◆ **Work to be completed**
From the line containing "iaraquè (770, 1600)" down to the last line of the records below, restate each line word for word and leave out the rest.

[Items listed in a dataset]
▽

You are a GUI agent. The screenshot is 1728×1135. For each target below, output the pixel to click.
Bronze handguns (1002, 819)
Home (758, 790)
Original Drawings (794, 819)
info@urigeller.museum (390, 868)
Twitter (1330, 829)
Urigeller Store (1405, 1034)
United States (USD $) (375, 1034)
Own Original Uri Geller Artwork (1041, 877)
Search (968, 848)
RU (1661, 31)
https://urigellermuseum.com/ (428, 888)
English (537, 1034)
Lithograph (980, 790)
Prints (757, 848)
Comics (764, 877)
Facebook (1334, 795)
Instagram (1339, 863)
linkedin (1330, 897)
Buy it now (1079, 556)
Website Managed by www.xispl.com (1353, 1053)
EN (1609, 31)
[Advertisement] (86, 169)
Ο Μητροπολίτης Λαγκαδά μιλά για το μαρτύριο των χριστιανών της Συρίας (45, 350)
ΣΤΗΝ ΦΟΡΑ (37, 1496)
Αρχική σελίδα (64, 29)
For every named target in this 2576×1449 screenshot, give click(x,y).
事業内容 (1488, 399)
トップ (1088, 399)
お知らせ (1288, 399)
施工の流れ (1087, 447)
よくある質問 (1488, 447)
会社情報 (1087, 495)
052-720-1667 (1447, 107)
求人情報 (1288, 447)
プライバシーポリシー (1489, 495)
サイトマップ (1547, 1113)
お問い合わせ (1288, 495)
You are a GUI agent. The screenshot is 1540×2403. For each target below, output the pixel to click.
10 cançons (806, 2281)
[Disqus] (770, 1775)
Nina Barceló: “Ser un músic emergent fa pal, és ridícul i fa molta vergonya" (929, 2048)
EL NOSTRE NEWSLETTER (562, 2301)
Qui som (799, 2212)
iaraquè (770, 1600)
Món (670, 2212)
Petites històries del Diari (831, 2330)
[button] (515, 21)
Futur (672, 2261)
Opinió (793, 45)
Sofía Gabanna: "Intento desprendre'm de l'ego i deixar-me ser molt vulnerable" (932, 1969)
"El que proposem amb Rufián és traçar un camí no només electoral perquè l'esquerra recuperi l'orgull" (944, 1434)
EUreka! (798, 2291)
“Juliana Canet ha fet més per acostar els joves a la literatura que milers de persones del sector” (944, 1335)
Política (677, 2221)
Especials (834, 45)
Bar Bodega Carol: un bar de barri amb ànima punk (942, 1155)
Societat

△

◆ **Written answer**
iaraquè (770, 1600)
Món (670, 2212)
Petites històries del Diari (831, 2330)
[button] (515, 21)
Futur (672, 2261)
Opinió (793, 45)
Sofía Gabanna: "Intento desprendre'm de l'ego i deixar-me ser molt vulnerable" (932, 1969)
"El que proposem amb Rufián és traçar un camí no només electoral perquè l'esquerra recuperi l'orgull" (944, 1434)
EUreka! (798, 2291)
“Juliana Canet ha fet més per acostar els joves a la literatura que milers de persones del sector” (944, 1335)
Política (677, 2221)
Especials (834, 45)
Bar Bodega Carol: un bar de barri amb ànima punk (942, 1155)
Societat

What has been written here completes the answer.